Characterization of Dimeric Interactions within Protrusion-Domain Interfaces of Parallel and X-Shaped Conformations of Macrobrachium rosenbergii Nodavirus: A Theoretical Study Using the DFT Method along with QTAIM and NBO Analyses.

Abstract

The protrusion domain (P-domain; MrNVPd) of Macrobrachium rosenbergii nodavirus (MrNV) exists in two conformations, parallel and X-shaped.
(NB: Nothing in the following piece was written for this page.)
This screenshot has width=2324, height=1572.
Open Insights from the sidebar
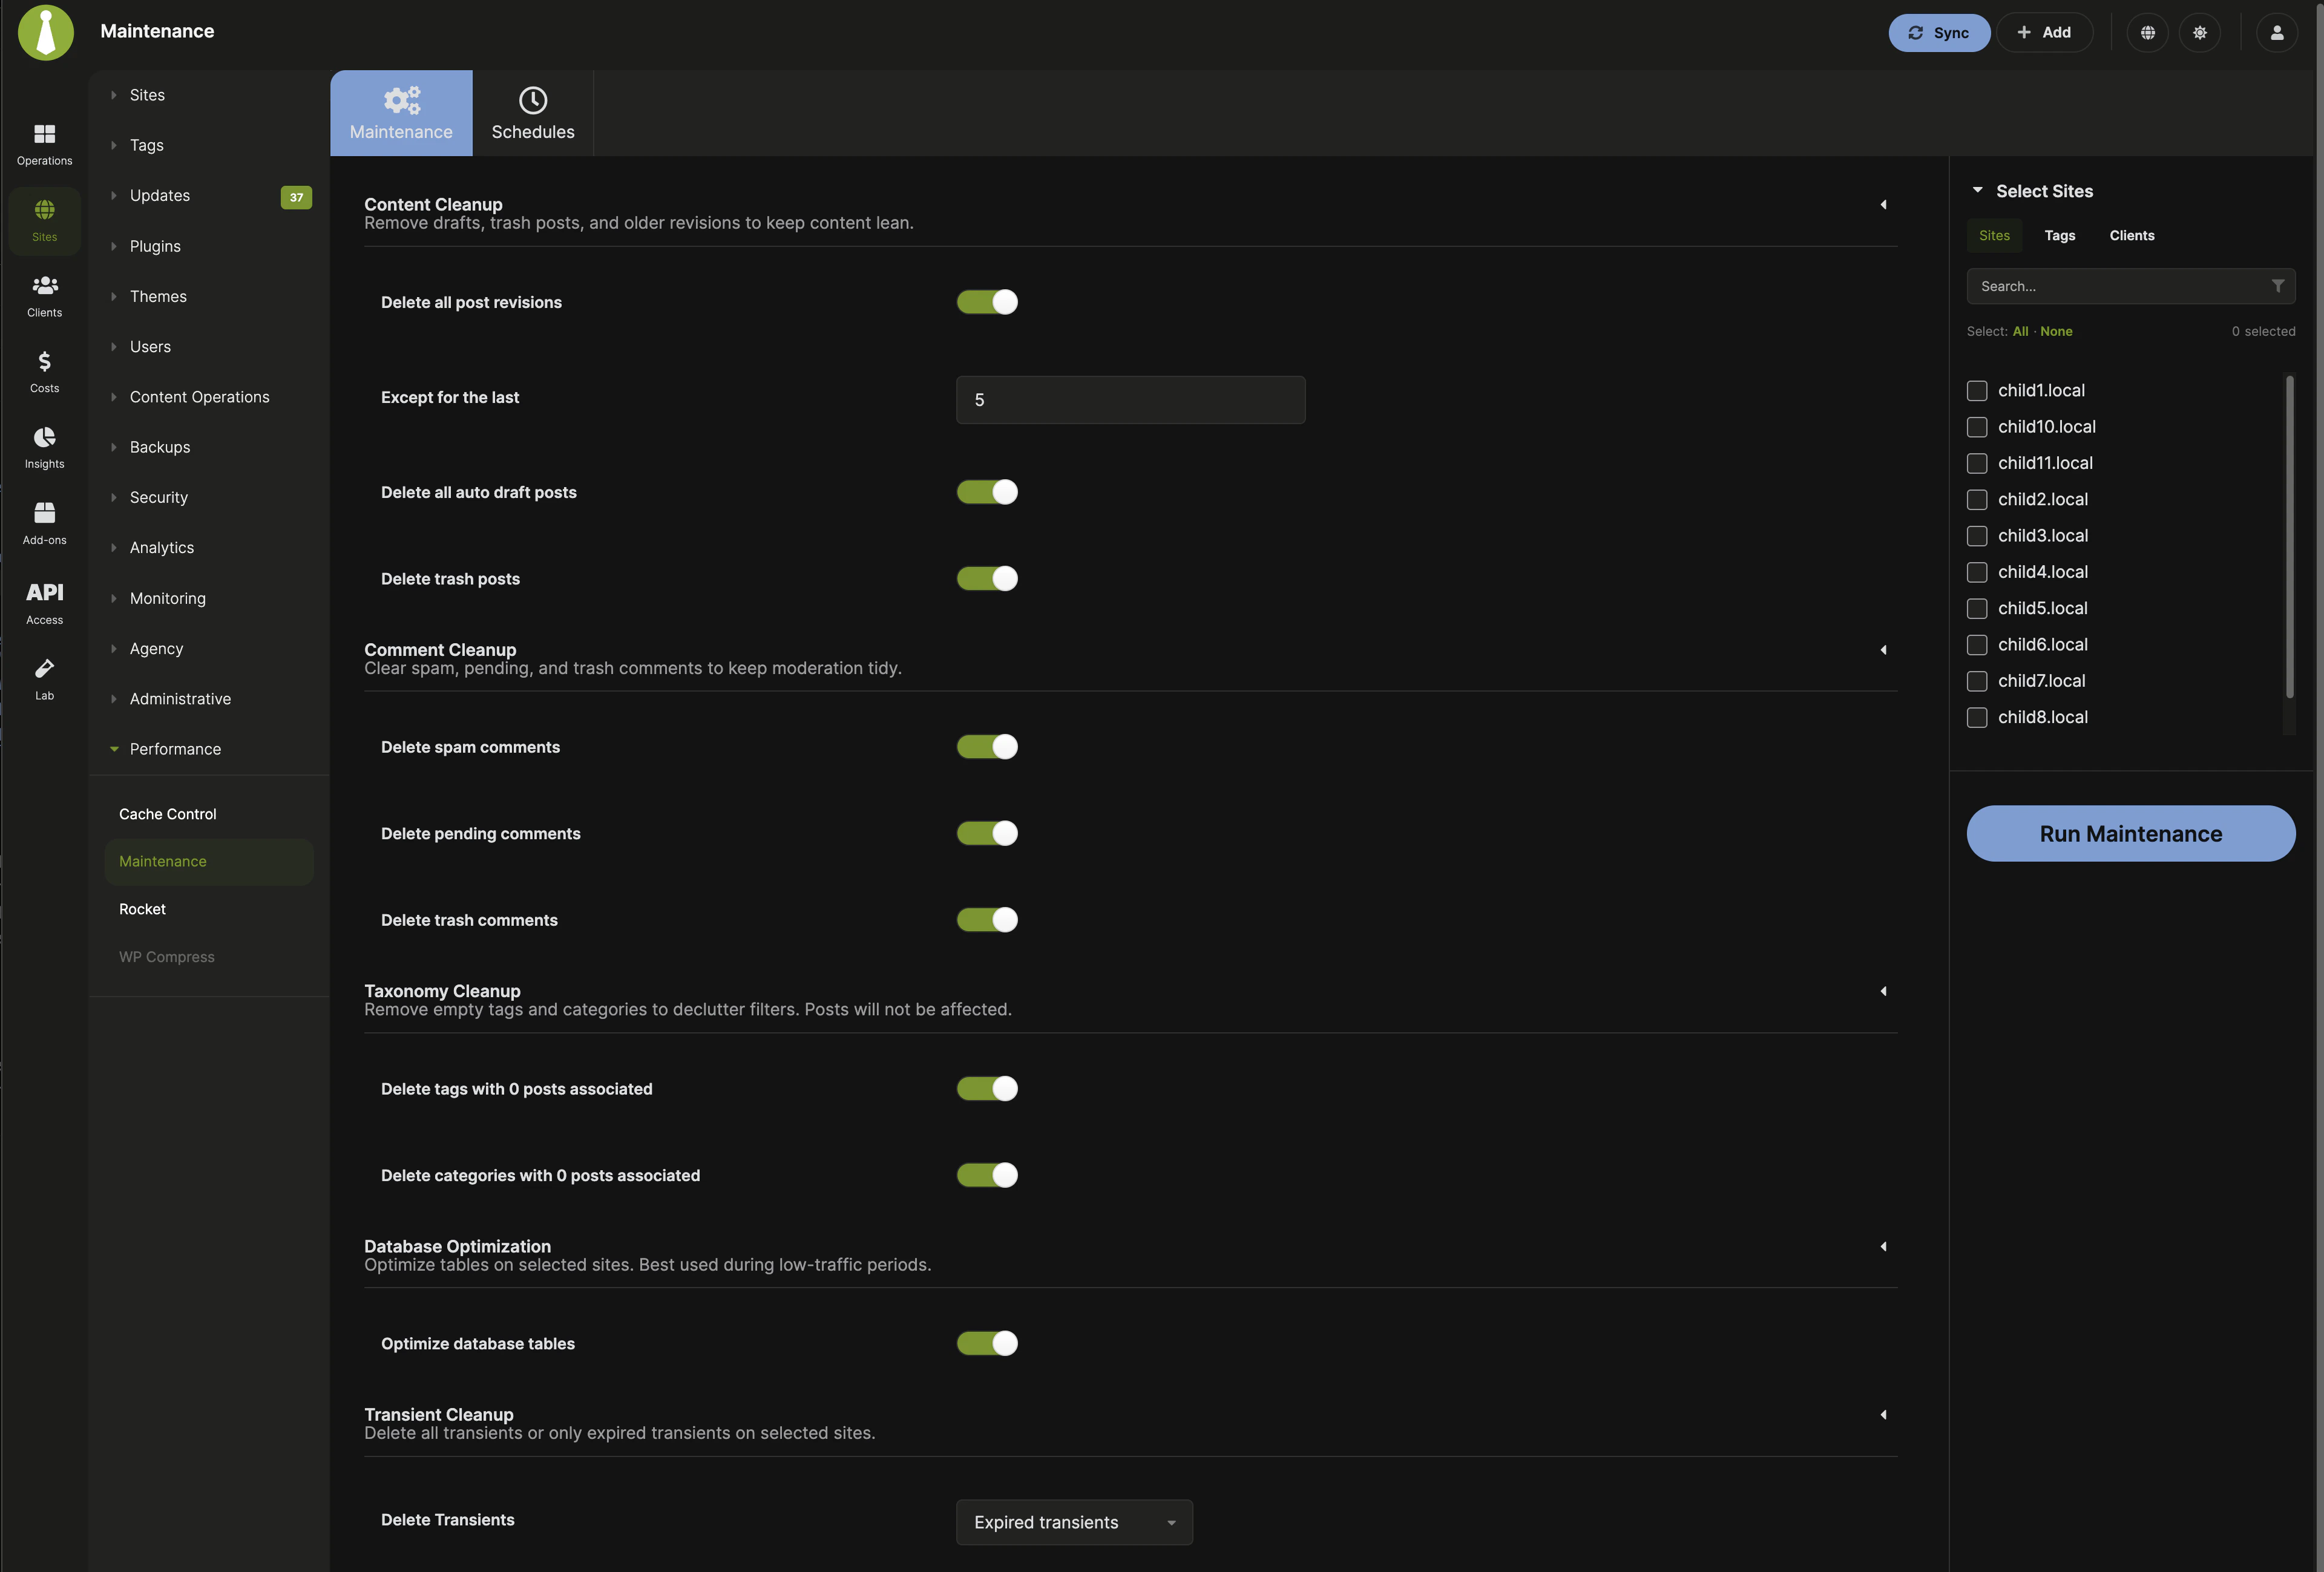pyautogui.click(x=44, y=446)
We have performed a theoretical study to gain insight into the nature of the dimeric interactions involving the dimeric interfaces within parallel and X-shaped conformations of MrNVPd by applying the quantum theory of atoms in molecules (QTAIM) and natural bond orbital (NBO) analyses in the framework of the density functional theory (DFT) approach. The results reveal that the dimer–dimer interfaces of MrNVPd have hydrogen bonds of common types. Leu255–Lys287, Tyr257–Lys287, Lys287–Ser253, Met294–Cys328, Asp295–Lys327, Ser298–Ser324, Ile326–Asp295, and Cys328–Met294 are the key residue pairs of the dimer–dimer interfaces to maintain the dimer–dimer structures of MrNVPd through charge–charge, charge–dipole, dipole–dipole, hydrophobic, and hydrogen bonding interactions. The strengths of these intermolecular dimer–dimer interactions in the parallel conformation are much greater than those in the X-shaped conformation. The parallel trimeric interface is held basically by electrostatic and hydrophobic interactions. The electrostatic interactions accompanying a strong hydrogen bond of Oγ1–Hγ1···Oγ1 in the Thr276 A–Thr276 D pair maintain the intermolecular interface of two X-shaped MrNVPd dimers.